L’acteur italien de 29 ans estime que « ce comportement est complètement inacceptable dans la vie réelle » et il « fait confiance au public pour comprendre que ce film est un fantasme ». Il poursuit : « Je pense que nous devons toutefois faire attention à ne pas limiter la création artistique. Je ne dirais pas qu’il faudrait interdire à un film de fiction comme celui-ci d’exister, parce qu’alors, qu’en est-il des films sur la guerre, les crimes, les meurtres et sur la mafia ? »

Le film s’affiche comme le « Cinquante nuances de Grey » polonais et s’inspire du best-seller d’E.L. James, par ailleurs déjà adapté au cinéma, avec Dakota Johnson notamment.
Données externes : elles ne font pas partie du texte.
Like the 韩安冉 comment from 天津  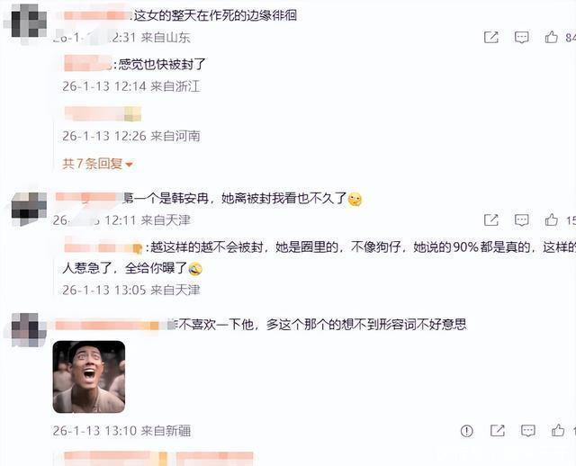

Le synopsis est limpide, comme le vend Netflix : « Une femme de caractère dont le couple bat de l’aile tombe entre les mains d’un chef mafieux dominateur qui la séquestre et lui laisser un an pour tomber amoureuse de lui ». Michele Morrone, lui, confirme que les intentions du film n’étaient pas de « minimiser la réalité de la violence sexuelle dans le monde ». Il conclut et s’en sort avec une habile pirouette :

« Je ne veux pas que les gens pensent que ce comportement est correct. Il ne l’est pas. Je pense c’est une bonne chose que le film amène les gens à parler de ces questions, afin que nous puissions les sensibiliser davantage à notre société ».